(Dataset entries)
:::::

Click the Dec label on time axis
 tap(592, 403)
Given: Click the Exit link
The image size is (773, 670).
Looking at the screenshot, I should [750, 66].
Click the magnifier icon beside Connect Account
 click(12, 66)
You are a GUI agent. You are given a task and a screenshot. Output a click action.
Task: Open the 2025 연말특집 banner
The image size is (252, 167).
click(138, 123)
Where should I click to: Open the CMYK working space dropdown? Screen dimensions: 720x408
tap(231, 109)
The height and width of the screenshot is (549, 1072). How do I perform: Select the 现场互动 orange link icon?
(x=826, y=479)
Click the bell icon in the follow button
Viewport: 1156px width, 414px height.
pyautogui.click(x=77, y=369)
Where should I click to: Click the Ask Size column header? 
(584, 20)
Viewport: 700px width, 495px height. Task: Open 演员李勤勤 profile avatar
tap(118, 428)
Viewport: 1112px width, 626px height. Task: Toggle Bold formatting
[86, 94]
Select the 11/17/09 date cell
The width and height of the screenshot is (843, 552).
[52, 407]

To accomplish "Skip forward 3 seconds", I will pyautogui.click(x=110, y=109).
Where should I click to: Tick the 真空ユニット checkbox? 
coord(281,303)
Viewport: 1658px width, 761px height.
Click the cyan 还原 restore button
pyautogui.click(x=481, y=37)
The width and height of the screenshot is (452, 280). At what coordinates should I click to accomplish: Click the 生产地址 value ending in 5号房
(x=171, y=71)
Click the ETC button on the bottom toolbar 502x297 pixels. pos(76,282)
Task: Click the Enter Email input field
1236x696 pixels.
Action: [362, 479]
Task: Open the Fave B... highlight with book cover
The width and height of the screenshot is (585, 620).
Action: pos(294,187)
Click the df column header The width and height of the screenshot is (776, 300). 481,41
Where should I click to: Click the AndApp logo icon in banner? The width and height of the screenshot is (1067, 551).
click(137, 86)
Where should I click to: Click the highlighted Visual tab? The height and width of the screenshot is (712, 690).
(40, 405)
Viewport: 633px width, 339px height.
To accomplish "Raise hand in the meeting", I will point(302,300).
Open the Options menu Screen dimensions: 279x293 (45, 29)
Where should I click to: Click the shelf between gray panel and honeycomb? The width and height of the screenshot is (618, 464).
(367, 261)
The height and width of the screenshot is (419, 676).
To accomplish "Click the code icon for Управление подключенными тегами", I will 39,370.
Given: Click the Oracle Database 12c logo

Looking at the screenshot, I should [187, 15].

:::::

→ Task description:
Looking at the entries above, how many lines contain the word "will"? Answer with the number alone.

→ Answer to this problem:
3